- Born: December 18, 1890 Galveston, Texas, United States
- Died: November 6, 1985 (aged 94) Austin, Texas, United States
- Occupation: novelist
- Spouse: August C. Krey ​ ​(m. 1912, d. 1961)​

= Laura Krey =

American writer

Laura Letitia Smith Krey (December 18, 1890 – November 6, 1985), known professionally as Laura Krey, was an American novelist known for historical novels set in Texas. She is best known for her 1938 novel And Tell of Time.

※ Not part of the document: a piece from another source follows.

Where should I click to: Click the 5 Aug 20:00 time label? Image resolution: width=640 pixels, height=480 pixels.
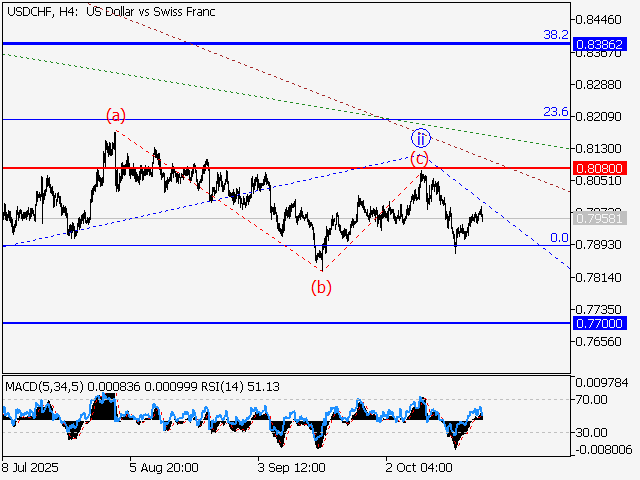(x=164, y=467)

==Early life and education==
Krey was born in Galveston, Texas, on December 18, 1890. She was the only child of Fort and Lettie (Bains) Smith. Her mother died several months after her birth, after which Krey was sent to live with maternal relatives near Brookshire, Texas. She was educated by tutors until the age of twelve, when she moved to Virginia to live with her grandmother near Staunton. She attended Mary Baldwin Seminary and later enrolled at the University of Texas at Austin in 1909. During her time there, she wrote for campus publications, including the Cactus yearbook and the Daily Texan. She also studied with historian Eugene C. Barker with an emphasis on the history of Texas. She graduated Phi Beta Kappa in 1912.

==Career==
While raising her children, Krey wrote essays that appeared in Southern literary magazines. Drawing on family stories, she later wrote her first historical novel, And Tell of Time, which was published by Houghton Mifflin in 1938. Set in Brazos County in eastern Texas during the Reconstruction era, the 712-page novel depicts the period from the viewpoint of white Texans opposed to federal Reconstruction policies. The novel sold approximately 146,000 copies and went through fifteen printings.

Krey's second novel, On the Long Tide, was published by Houghton Mifflin in 1940. The novel, set in colonial Texas, concerns conflicts between American settlers and Mexican authorities and is told largely from the perspective of a Texas landowner.

During the 1940s and 1950s, Krey conducted research on the Spanish explorer Álvar Núñez Cabeza de Vaca and on colonial Virginia with the intention of writing additional historical novels, but neither project was completed.

===Critical reception===
Contemporary reviewers compared And Tell of Time to Margaret Mitchell's 1936 novel Gone With the Wind. They praised its engaging narrative, depiction of the Texas landscape, and Krey’s knowledge of Texas history, while finding its characters largely conventional. Recurring criticisms involved the author's romanticism of the era and her treatment of African American characters as socially insignificant. Krey's second novel, On the Long Tide, received less critical attention.

==Personal life==
In 1912, Krey married historian August C. Krey. After he joined the faculty of the University of Minnesota, the couple settled in St. Paul, Minnesota. They had two children, a daughter born in 1918 and a son born in 1923. Following her husband's retirement in 1955, the couple moved back to Austin, Texas.

Krey remained in Austin until her death on November 6, 1985, at the age of 94. She was buried in a family cemetery in Fulshear, Texas.